The task
Put the part of the records that opens with the line containing "Task: Click the Western Africa column header" and closes with the line containing "Action: [x=495, y=133]", both of those lines included, into a numbered list with one line per item. Leave out any blank lines.

Records supplied

-=-=-

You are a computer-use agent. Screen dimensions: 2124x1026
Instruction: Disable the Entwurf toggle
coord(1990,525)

-=-=-

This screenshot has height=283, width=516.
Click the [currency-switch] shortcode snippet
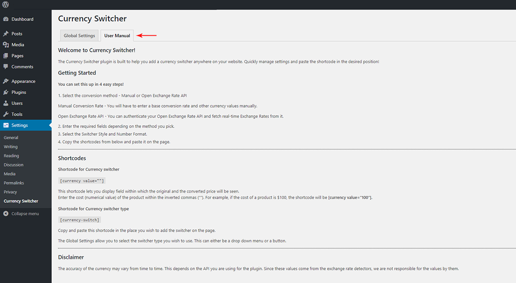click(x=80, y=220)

-=-=-

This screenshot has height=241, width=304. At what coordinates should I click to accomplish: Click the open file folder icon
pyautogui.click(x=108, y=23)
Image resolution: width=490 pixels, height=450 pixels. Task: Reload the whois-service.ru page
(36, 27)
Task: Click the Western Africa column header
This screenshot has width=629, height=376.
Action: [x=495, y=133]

-=-=-

The result
1. Task: Click the Western Africa column header
2. This screenshot has width=629, height=376.
3. Action: [x=495, y=133]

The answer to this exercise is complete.